Clean and in working order
Side-stream filtration is an effective way of keeping heating and chilled-water systems clean. Keith Wickert of Amazon Filters explains how it works and answers some frequently asked questions.
Building-services managers are responsible for ensuring that buildings and their services meet the needs of the occupants in those buildings. They also manage building maintenance — including the water, heating and air conditioning systems.
Broader efforts to improve organisations’ bottom lines, as well as general and legislative requirements for greater energy efficiency within non-domestic building stock has resulted in changes in the engineering of water systems to improve energy efficiency.
In the case of heating and cooling systems, efforts by maintenance teams to modernise systems have resulted in the use of smaller orifices in control valves and lower flow rates in terminal units. These results in the system being more vulnerable to contamination by suspended solids, contamination which if not managed by improved system design makes systems more prone to partial or full failure.
Closed-loop water circuits used as part of building heating and cooling systems typically become contaminated during fabrication with materials such as millscale, jointing compound and building debris and, on an on-going basis, with suspended solids from corroding pipe-work and bio-films. If these materials are allowed to remain in the system, they are likely to block components and damage control valves and small-bore heat exchangers. Therefore it is critical that maintenance teams have a greater understanding of the systems and the impact on the occupants of the buildings when problems occur.
BSRIA recommends using side-stream filtration systems to overcome these issues
Here are some of the Frequently Asked Questions that come from maintenance teams and building engineers when it comes to side-stream filtration.
What systems is side-stream filtration suitable for?
Low temperature hot water (LTHW), chilled water (CHW) and condenser water. The type of system will influence the choice of filter cartridge that is recommended.
What information needs to be provided for sizing a side-stream filter?
• Which water system is the filter to be used on?
• What flow rate is the primary pump delivering?
• What is the operating temperature?
What fluid is being used in the circuit (water, glycol, other).
• What pressure does the circulating liquid operate at?
• What is the system volume?
• What diameter is the main header pipework?
Having access to this information helps ensure that the correct size is recommended.

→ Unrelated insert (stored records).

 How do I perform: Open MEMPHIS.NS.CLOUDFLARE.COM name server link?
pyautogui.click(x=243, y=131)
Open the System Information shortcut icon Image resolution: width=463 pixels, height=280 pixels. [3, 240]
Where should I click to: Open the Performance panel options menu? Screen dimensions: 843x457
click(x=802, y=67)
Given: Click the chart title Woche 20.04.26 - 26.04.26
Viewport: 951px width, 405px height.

Does the system design (provided by architect consultant or other) specify a micron rating (removal efficiency) for the side-stream filter? This will also influence the choice of cartridge
How often should the filters be changed?
Typically every six months
How do I install the system?
General guidance that can be used by a recognised installer such as a mechanical engineering contractor, water-treatment specialist or a maintenance team is provided. Installing a side-stream system into a building plant room is relatively straightforward and requires minimal engineering work. By diverting 5 to 15% of the main water circuit flow through the filter, an effective, gradual removal of suspended solids and the chemically-treated biofilm can be achieved.

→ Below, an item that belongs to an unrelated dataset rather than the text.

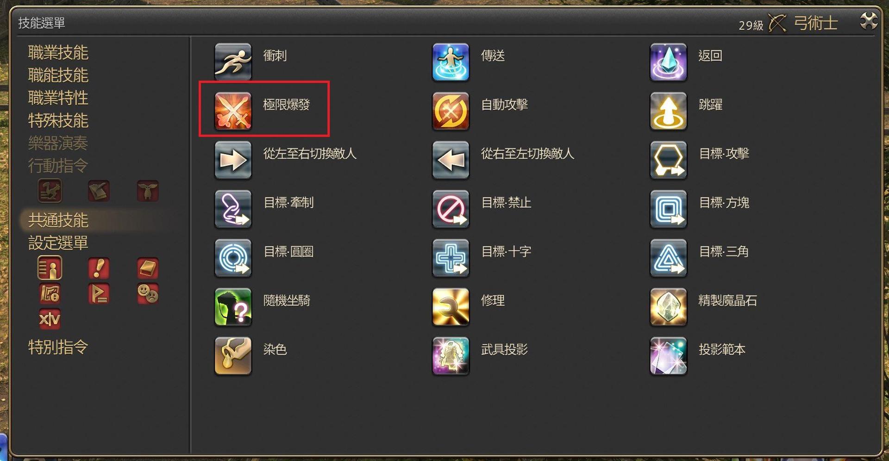This screenshot has height=461, width=889.
Task: Click the 跳躍 jump icon
Action: pyautogui.click(x=668, y=111)
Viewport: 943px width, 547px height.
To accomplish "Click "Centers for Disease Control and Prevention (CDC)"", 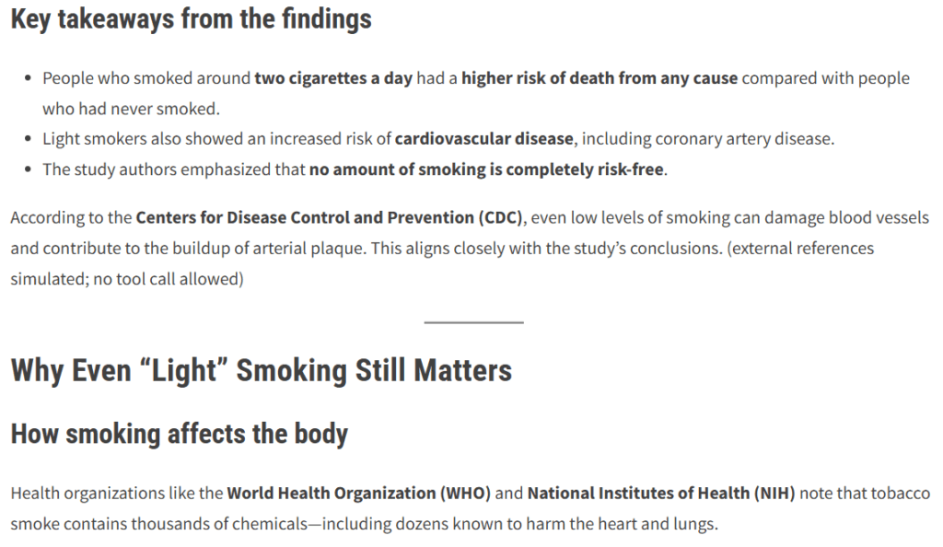I will (x=329, y=218).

What does a typical side-stream system consist of?
A typical system using our equipment would consist of a stainless-steel 61 Series filter housing together with disposable SupaGard filter cartridges. To help ensure the system is easy to operate, the 61 Series housings are typically fitted with pressure gauges and drain valves. Automatic vent valves are also incorporated as part of the filter housing to provide continuous removal of trapped air in the circuit, thus maintaining maximum efficiency. This hidden application works well to reduce maintenance, equipment down-time and repair costs.

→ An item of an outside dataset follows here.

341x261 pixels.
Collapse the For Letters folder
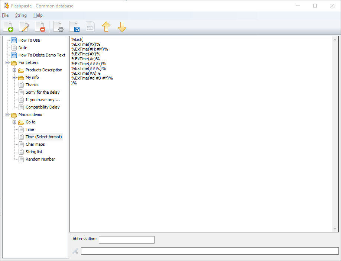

SupaGard filters are available with a wide range of micron ratings (removal efficiencies), so finer filters can be used over time so as to achieve a progressive clean-up of the circulating water (i.e. 20 μm rated filter initially, then reduced to 10 μm later and possibly 5 μm after further clean-up is achieved). When blocked, the filters are easily and inexpensively replaced.
An effective side-stream filtration system has the following capabilities.
• Remove suspended solids, thus reducing wear and tear on critical water circuit components.
• Remove chemically treated biofilm and thus minimise degradation of pipework
• Eliminate trapped air from closed-loop systems.
• Minimise time and labour compared with conventional flushing regimes.
• Achieve cleaner systems.
• Reduce maintenance, equipment down-time and repair costs.